Skull base chordoma and chondrosarcoma are exceptionally rare bone tumors with high propensity for local recurrence. Different postoperative radiation modalities are often used to improve the clinical efficacy. Proton therapy (PT) might be among the most promising ones because of the unique ballistic characteristics of high-energy particles. However, previous meta-analysis often included studies with combined radiation techniques. No systematic review to date has directly analyzed the survival and toxicity of pure PT for these two types of malignancies.

METHODS

By following the PRISMA guidelines, a systematic search of three databases was conducted. Articles were screened and data were extracted according to a prespecified scheme. R 4.2.0 software was used to conduct the meta-analysis. Normal distribution test was used for the incidence rate of each subgroup.

RESULTS

A total of seven studies involving 478 patients were included in this analysis. The quality of included articles ranged from moderate to high quality. All patients were histopathologically diagnosed with chordoma or chondrosarcoma, and the follow-up time of the cohort ranged from 21 to 61.7 months. For PT planning, the median target volume ranged from 15 cc to 40 cc, and the administered median dose varied from 63 to 78.4 Gy at 1.8-2.0 Gy per fraction. The 1-, 2-, 3-, 5-, and 7-year local control and overall survival rates were 100%, 93%, 87%, 78%, and 68%, and 100%, 99%, 89%, 85%, and 68%, respectively.

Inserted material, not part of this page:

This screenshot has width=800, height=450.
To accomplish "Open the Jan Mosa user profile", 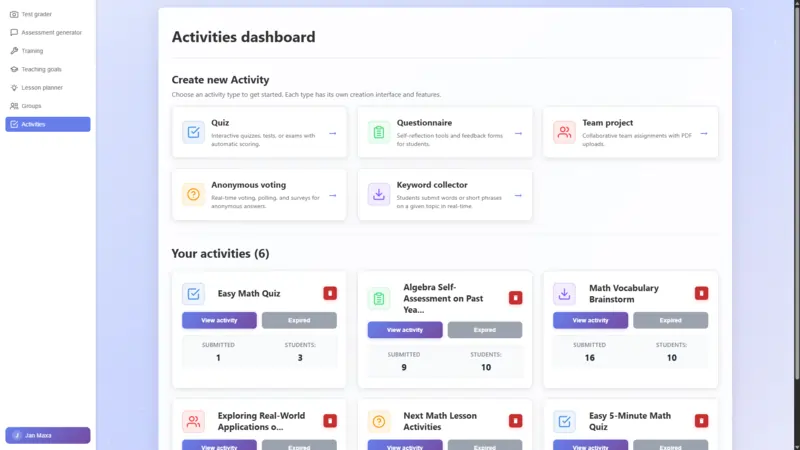I will click(48, 435).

The late grade 3 or higher toxicities were reported in only two involved articles.

CONCLUSIONS

Until now, medical centers worldwide have exerted PT to improve outcomes of skull base chordomas and chondrosarcomas. PT not combined with other radiation modalities showed favorable local control and survival with a low incidence of severe radiation-induced toxicities, which manifests promising clinical benefits. However, high-quality evidence is still limited, requiring future clinical trials and prospective studies in selected patients.